A news presenter and a police detective are brought together by murders in the British village where they both grew up.
There is precious little that can be revealed about the plot of Feeney’s third novel without spoilers, as the author has woven surprises and plot twists and suspicious linkages into nearly every one of her brief, first-person chapters, written in three alternating narrative voices. “Hers” is Anna Andrews, a wannabe anchor on a BBC news program whose lucky break comes when the body of one of her school friends is found brutally murdered in their hometown, a woodsy little spot called Blackdown. “His” is DCI Jack Harper, head of the Major Crime Team in Blackdown, where major crimes were rather few until now. The third is unnamed but clearly the killer’s.
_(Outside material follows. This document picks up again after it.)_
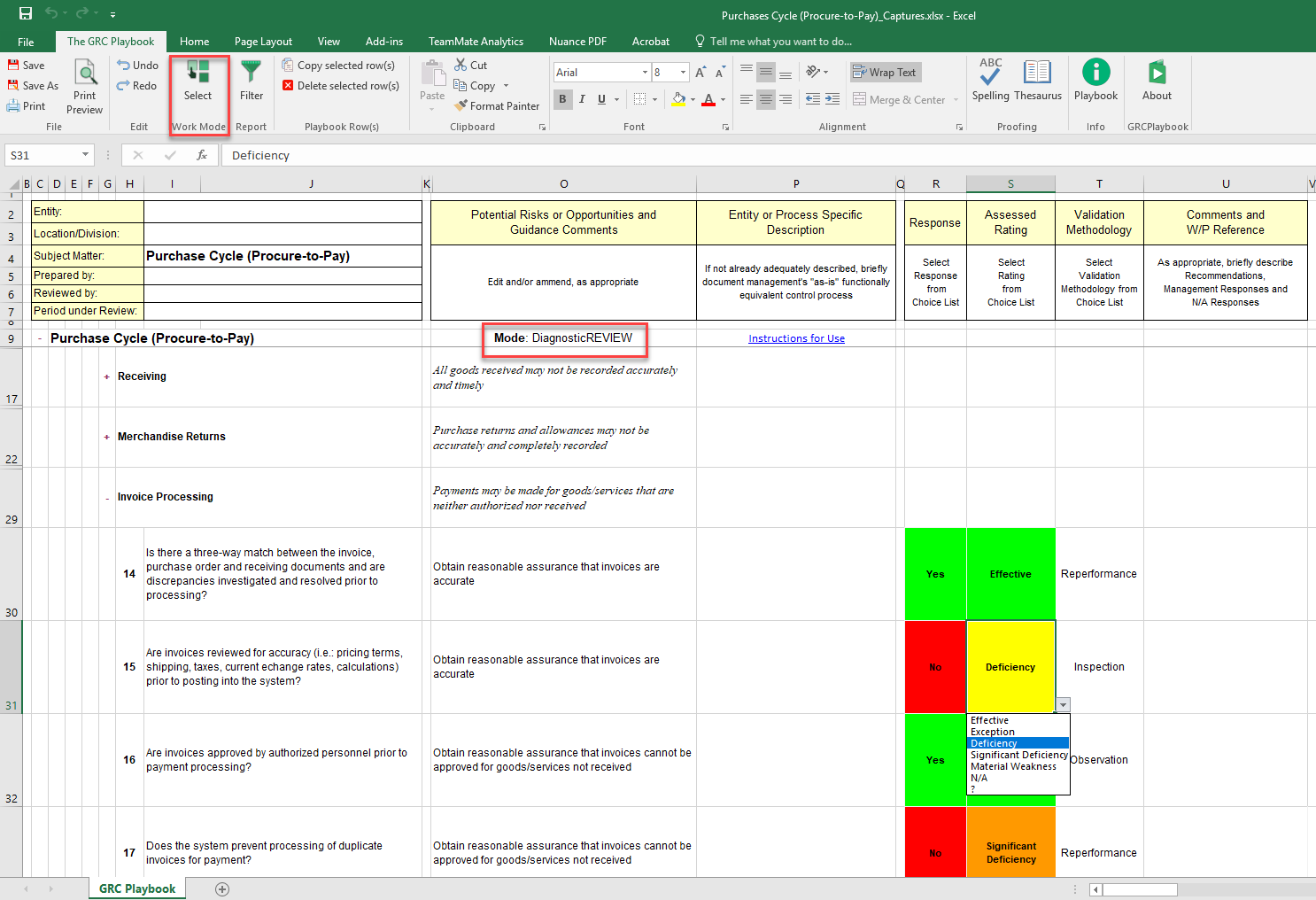Viewport: 1316px width, 900px height.
Task: Switch to the TeamMate Analytics ribbon tab
Action: 476,41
Happily, none of the three is an unreliable narrator—good thing because plenty of people are sick of that—but none is exactly 100% forthcoming either. Which only makes sense, because you can't have reveals without secrets. In a small town like Blackdown, everybody knows everybody, so it’s not too surprising that Anna and Jack have a tragic past or that each has connections to all the victims and suspects while not being totally free from suspicion themselves. Who is that sneaky third narrator? On the way to figuring that out, expect high school mean girls, teen lesbian action, mutilated corpses, nasty things happening to kittens, and—as seems de rigueur in British thrillers—plenty of drinking and wisecracks, sometimes in tandem. “Sadly, my sister has the same taste in wine as she does in men; too cheap, too young, and headache-inducing.”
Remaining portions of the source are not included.